Dealing with the insider threat
Your employees unfortunately pose a significant risk. Just take the example of Independence Blue Cross, an independent licensee of BlueCross BlueShield. Many of the agency’s policyholders had critical health data exposed because of an employee error at the Philadelphia-headquartered insurer. A file containing data on nearly 17,000 people – including patient names, dates of birth, provider information, and diagnostic codes – was uploaded by an employee to a public-facing website. It was accessible online from April 23 to July 20, when it was noticed and pulled from the site.
This situation is far from isolated. A poll run in collaboration between the Health Information and Management Systems Society (HIMSS) and identity governance firm SailPoint found that most IT staff members of healthcare entities see insiders as a more significant breach concern than outsiders. Backing up that concern, a study from Verizon found that more than half (58%) of health data breaches occurred because of insiders.
Training to increase healthcare cybersecurity
Employees can cause both large breaches and small ones. They can cause situations that are large in scope, like the incident in Philadelphia. They can also be responsible for more minor infractions, such as a nurse inappropriately mentioning a patient by name or looking at something they do not have a legitimate reason to access. To mitigate this risk, your staff must be trained on the essentials of HIPAA and on cybersecurity best practices.
Here is an outline of a standard HIPAA training curriculum:
Essentials on HIPAA and HIPAA compliance
- Health Insurance Portability and Accountability Act of 1996 definition
- How HIPAA applies in healthcare
- Glossary of HIPAA-related jargon
- Health Information for Economic and Clinical Health Act of 2009 definition
- How HITECH changed and broadened HIPAA regulations
- Prison time
- Protected health information definition
- Types of information that are considered PHI (e.g., social security numbers, dates of birth, and medical history)
Covered entities and compliance responsibilities
- Covered entity definition
- What is expected of covered entities related to personally identifiable health data
- Types of organization that fall under the CE heading (e.g., healthcare data clearinghouses, hospitals, and insurance carriers)
- Business associate definition
- The importance of the business associate agreement
- Types of individuals and organizations that are BAs (e.g., consultancies, accountants, and data recovery companies)

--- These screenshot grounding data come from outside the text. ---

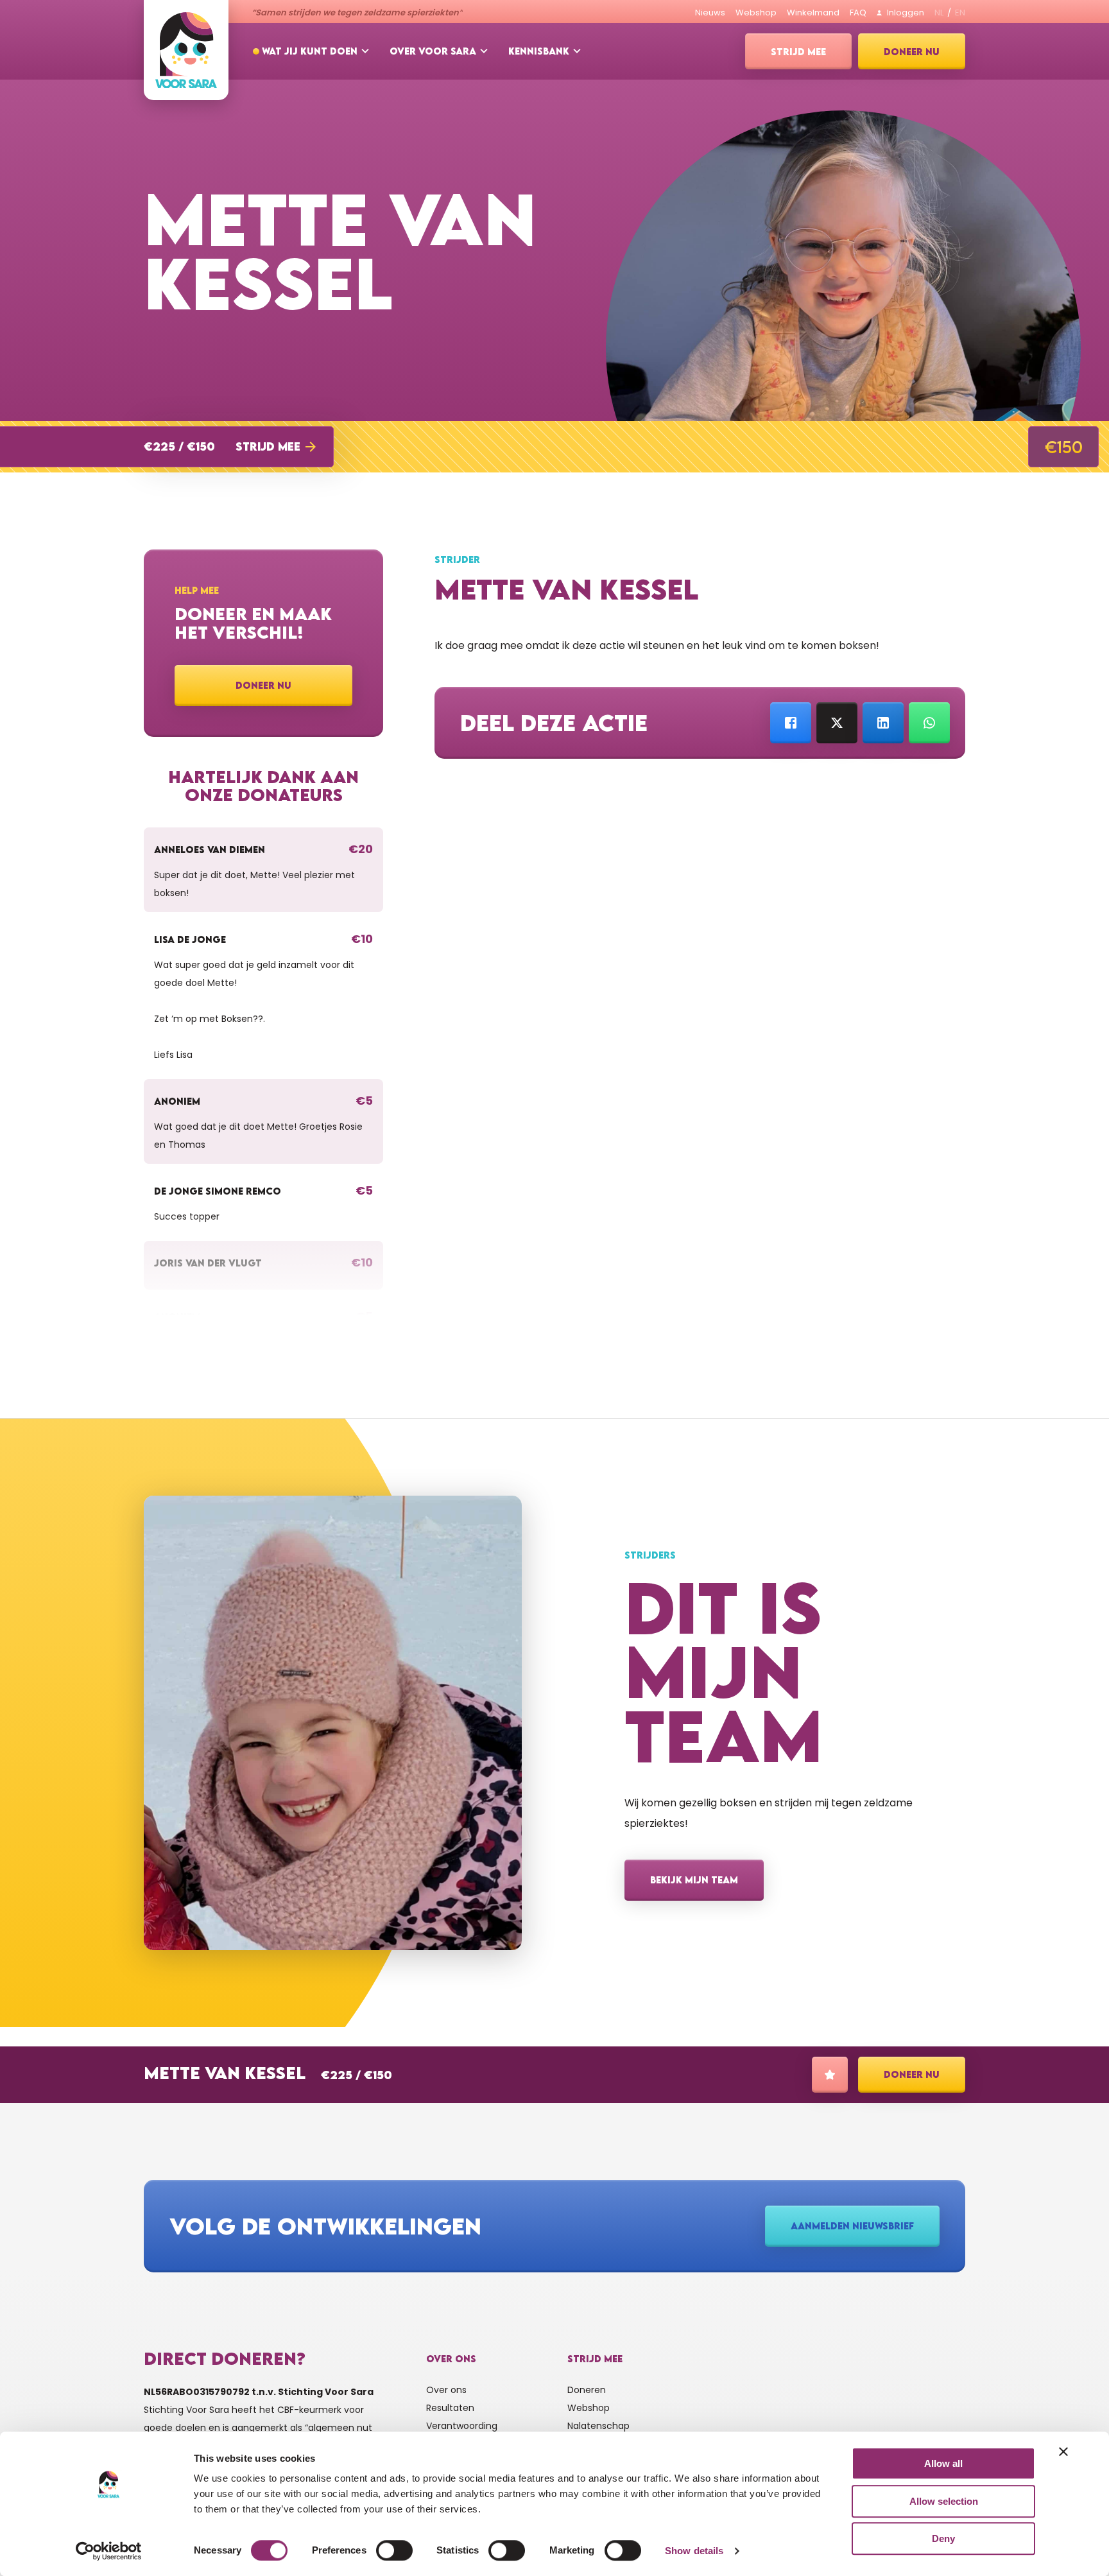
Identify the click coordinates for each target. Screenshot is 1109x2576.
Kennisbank (538, 51)
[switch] (394, 2550)
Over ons (446, 2389)
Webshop (588, 2407)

- Privacy Rule description
- Security Rule description
- Breach Notification Rule description
- Insider threats (including human error and malicious insider incidents)
- Cybercriminal attack
- Your password policy
- Multi-factor authentication (MFA) as an additional safeguard
- The issue of legal guardianship
- Possible decision not to disclose data (as with child abuse)
In Conclusion: Think Beyond Hacking
Cybersecurity is critical to maintaining HIPAA compliance – and cybersecurity requires you to look at internal threats as much as you do external ones. Through robust digital security and strong business associate relationships, in conjunction with a comprehensive training program, you can ensure you remain compliant and avoid the fallout of a breach.